Dr. Leonard, History
Dr. Neil F. Leonard, Jr., professor emeritus of history in the School of Arts & Sciences, died on October 13 after a stroke. He was 84 years old and had been living in Center City.
Dr. Leonard was born in Massachusetts on December 3, 1927 and grew up in Newton, Massachusetts. In 1950, he earned his undergraduate degree in history from Colby College.
He received his PhD from Harvard College in 1960. His thesis, Jazz and the White Americans: The Acceptance of a New Art Form, was published by the University of Chicago Press in 1962. University of Vermont Professor John Gennari and author of Blowin’ Hot and Cool: Jazz and its Critics, wrote that Dr. Leonard’s book “was the first systematic, analytical account of the culture war that jazz triggered in 1920s America, a war of ideas and passions in which a cult of true believers embraced jazz as the salvation and redemption of Western civilization, while a rearguard of latter-day jeremiahs saw it as a fatal sign of degeneration and damnation.”

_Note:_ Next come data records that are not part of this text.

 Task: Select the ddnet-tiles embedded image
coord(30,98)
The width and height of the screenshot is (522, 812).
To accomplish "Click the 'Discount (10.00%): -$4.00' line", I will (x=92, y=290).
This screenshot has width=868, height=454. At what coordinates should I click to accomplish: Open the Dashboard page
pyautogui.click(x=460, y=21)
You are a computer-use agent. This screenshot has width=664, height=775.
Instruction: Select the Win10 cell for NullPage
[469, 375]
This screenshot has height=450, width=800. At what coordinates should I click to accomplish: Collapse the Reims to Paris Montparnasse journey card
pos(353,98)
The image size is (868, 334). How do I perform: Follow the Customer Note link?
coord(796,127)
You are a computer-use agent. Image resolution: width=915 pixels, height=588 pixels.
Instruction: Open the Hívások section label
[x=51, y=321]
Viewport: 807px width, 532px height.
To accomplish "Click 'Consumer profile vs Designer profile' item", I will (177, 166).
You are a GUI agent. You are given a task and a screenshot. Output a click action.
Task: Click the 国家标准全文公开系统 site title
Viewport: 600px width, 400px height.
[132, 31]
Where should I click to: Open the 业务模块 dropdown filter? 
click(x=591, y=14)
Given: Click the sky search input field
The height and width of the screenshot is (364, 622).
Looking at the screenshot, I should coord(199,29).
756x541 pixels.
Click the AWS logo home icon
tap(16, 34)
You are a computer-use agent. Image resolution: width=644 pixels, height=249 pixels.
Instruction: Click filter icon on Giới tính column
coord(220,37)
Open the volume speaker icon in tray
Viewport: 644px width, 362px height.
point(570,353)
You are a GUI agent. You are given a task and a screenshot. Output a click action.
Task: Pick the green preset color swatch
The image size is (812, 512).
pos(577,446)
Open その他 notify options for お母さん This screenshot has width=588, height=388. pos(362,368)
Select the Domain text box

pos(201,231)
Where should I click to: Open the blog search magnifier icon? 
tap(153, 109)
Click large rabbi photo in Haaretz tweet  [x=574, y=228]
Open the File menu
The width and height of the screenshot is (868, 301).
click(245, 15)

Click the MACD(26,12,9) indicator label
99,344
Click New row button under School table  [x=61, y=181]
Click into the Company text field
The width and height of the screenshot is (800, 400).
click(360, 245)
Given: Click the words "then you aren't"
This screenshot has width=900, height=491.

Dr. Leonard joined the American Civilization department at the University of Pennsylvania in 1961 as an assistant professor, eventually becoming its chairman. He published his second book, Jazz: Myth and Religion, with Oxford University Press in 1987. After the American Civilization department closed, he was appointed a professor of history in 1987 and became emeritus in 1996. Dr. Leonard is survived by his wife, Dorothy Washburn Leonard; his children, Devin, Neil III, Amy and Christopher Leonard; and seven grandchildren.
A memorial service will be held Saturday, February 23, 2013 in the Terrace Room in Cohen (formerly Logan) Hall, 2 to 4 p.m.